The task — Translate this sentence from the abstract on software similarity analysis below into Spanish: "The analysis of software similarity has many applications such as detecting code clones, software plagiarism, code theft, and polymorphic malware."

Excerpted text —

* * * *

Title :
Modeling High-Level Behavior Patterns for Precise Similarity Analysis of Software
Author :
Kwon, Taeho ; Su, Zhendong
Author_Institution :
Dept. of Comput. Sci., Univ. of California, Davis, CA, USA
Abstract :
The analysis of software similarity has many applications such as detecting code clones, software plagiarism, code theft, and polymorphic malware. Because often source code is unavailable and code obfuscation is used to avoid detection, there has been much research on developing effective models to capture runtime behavior to aid detection. Existing models focus on low-level information such as dependency or purely occurrence of function calls, and suffer from poor precision, poor scalability, or both. To overcome limitations of existing models, this paper introduces a precise and succinct behavior representation that characterizes high-level object-accessing patterns as regular expressions. We first distill a set of high-level patterns (the alphabet S of the regular language) based on two pieces of information: function call patterns to access objects and type state information of the objects. Then we abstract a runtime trace of a program P into a regular expression e over the pattern alphabet S to produce P´s behavior signature. We show that software instances derived from the same code exhibit similar behavior signatures and develop effective algorithms to cluster and match behavior signatures. To evaluate the effectiveness of our behavior model, we have applied it to the similarity analysis of polymorphic malware. Our results on a large malware collection demonstrate that our model is both precise and succinct for effective and scalable matching and detection of polymorphic malware.

* * * *

Recorded data —
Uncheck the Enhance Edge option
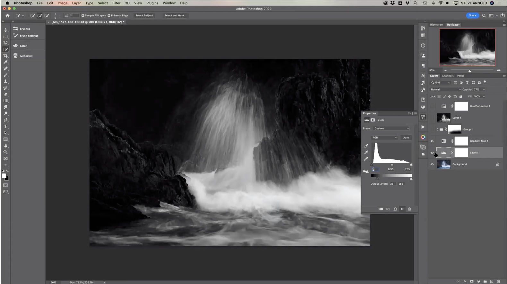[109, 15]
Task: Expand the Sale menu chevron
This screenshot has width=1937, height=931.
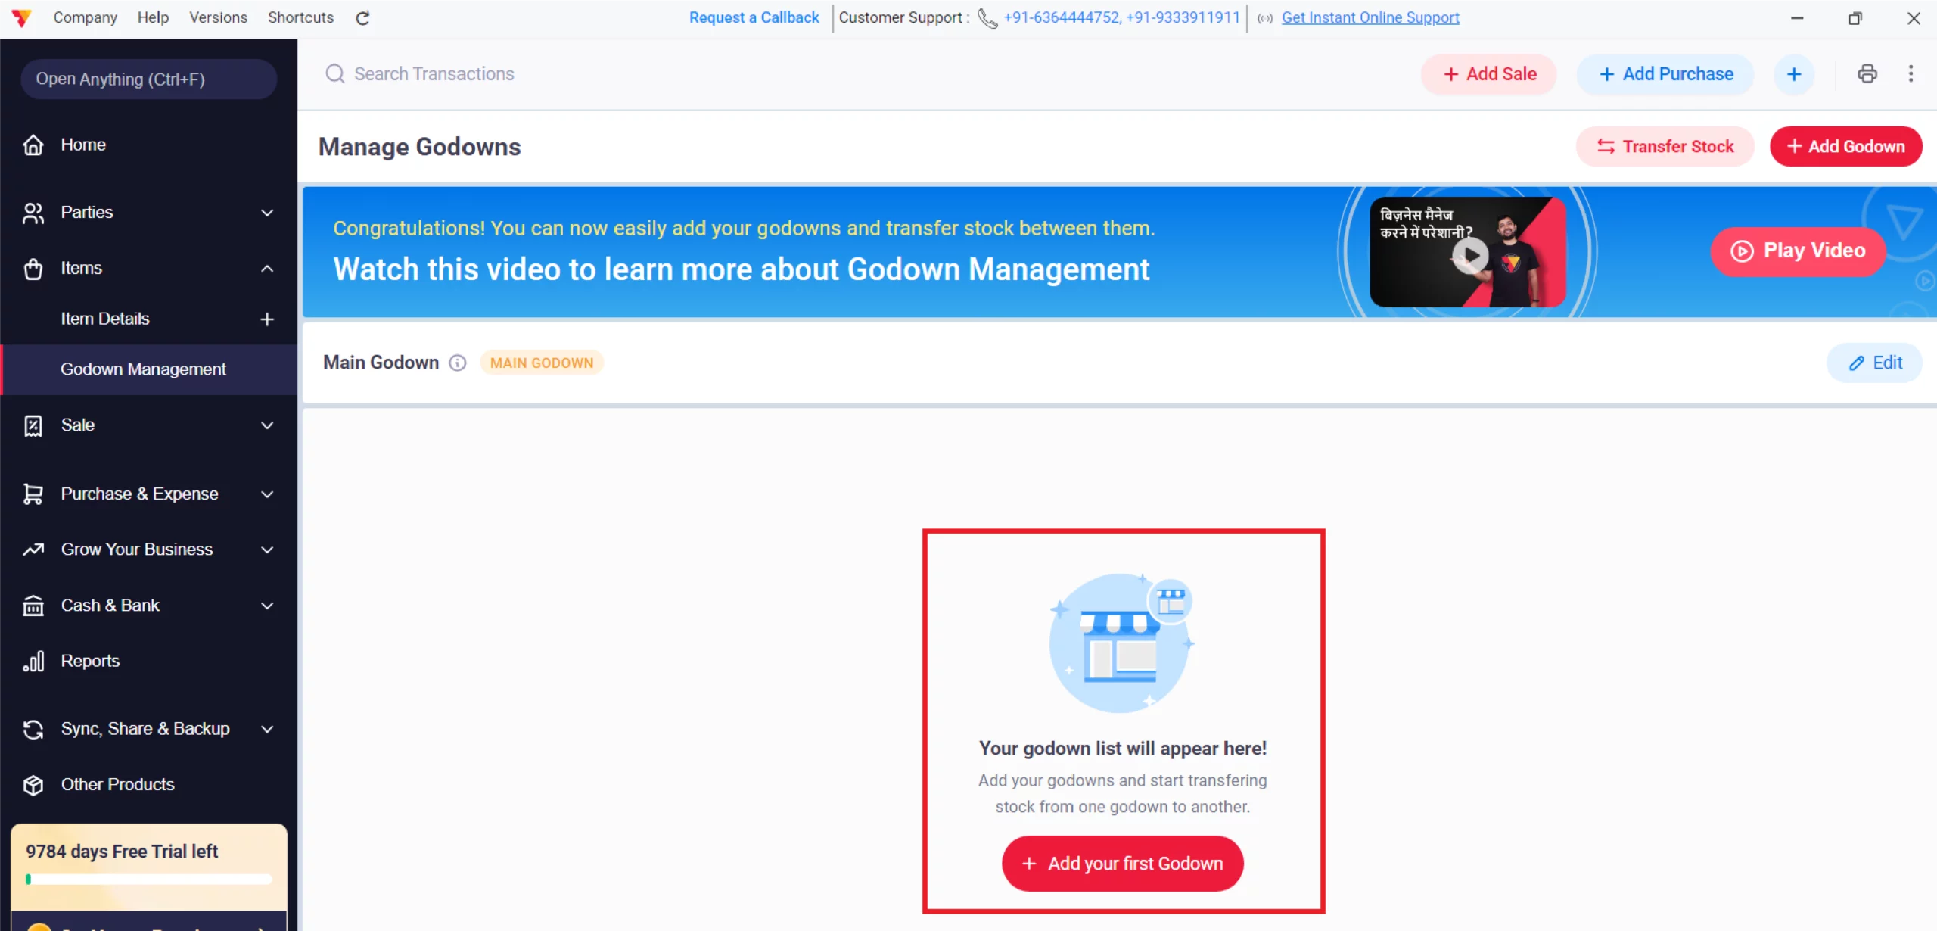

* * * *

Written answer — El análisis de la similitud del software tiene muchas aplicaciones, como la detección de clones de código, plagio de software, robo de código y malware polimórfico.